The recall follows an announcement in March by the National Highway See trade Safety Administration (NHTSA) that it was investigating why some air bags had neglected to deploy in Kia vehicles and its affiliate Hyundai Motor Corp after booms in which four people were killed and another six injured including the two automakers’ vehicles.

In total, the two Korean automakers have now recalled barely 1.1 million U.S. vehicles to address the issue. NHTSA said in Slog it was aware of six serious crashes in which air bags failed to deploy in frontal bangs, including four in 2011 model Hyundai Sonatas and two in 2012 and 2013 Kia Aptitude vehicles. The crash of the 2013 Forte occurred in Canada.

Kia’s recall egressed on Friday covers 2010-2013 Kia Fortes, 2011-2013 Kia Optimas and 2011-2012 Kia Optima Half-breed and Sedona vehicles.
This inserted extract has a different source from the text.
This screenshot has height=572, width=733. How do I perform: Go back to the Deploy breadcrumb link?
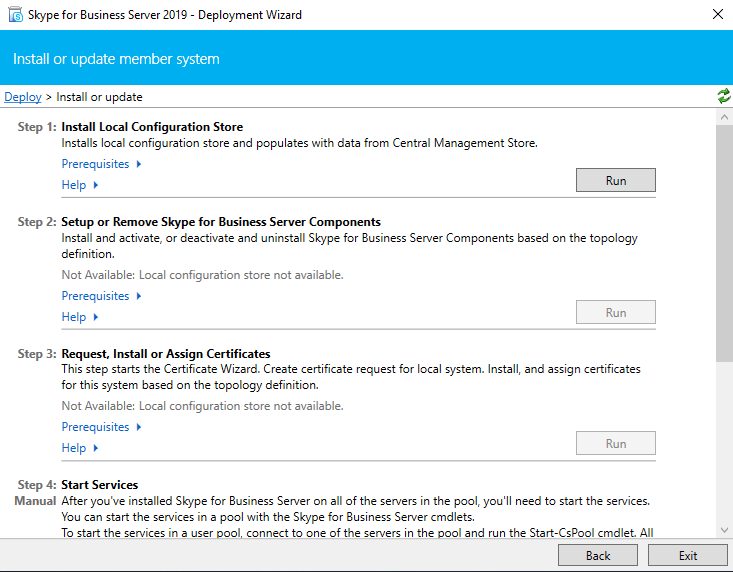pyautogui.click(x=23, y=97)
The company said the air bag control unit may short tour because they may be susceptible to electrical overstress, preventing the frontal air snares and seat belt pretensioners, which pull the driver and front bum passenger firmly back into their seats, from deploying.

The performers said it does not yet have a fix, but is working with its supplier on the issue.

Hyundai in February put a recall for 154,000 U.S. Sonatas after non-deployment reports were linked to electrical overstress in the air bag contain unit. In April, Hyundai recalled an additional 425,000 U.S. vehicles to lecture the same issue.

Hyundai said in March it was aware of reports of two dyings in its vehicles, which occurred in head-on collisions at extremely high prices of speed.

NHTSA said the air bag control module under investigation was established by ZF Friedrichshafen AG, a German auto supplier. The company said in March it was wielding with NHTSA.

The safety agency also said that electrical overstress plained to be the root cause in a 2016 recall by Fiat Chrysler Automobiles NV of 1.4 million U.S. mechanisms for air bag non-deployments in significant frontal crashes.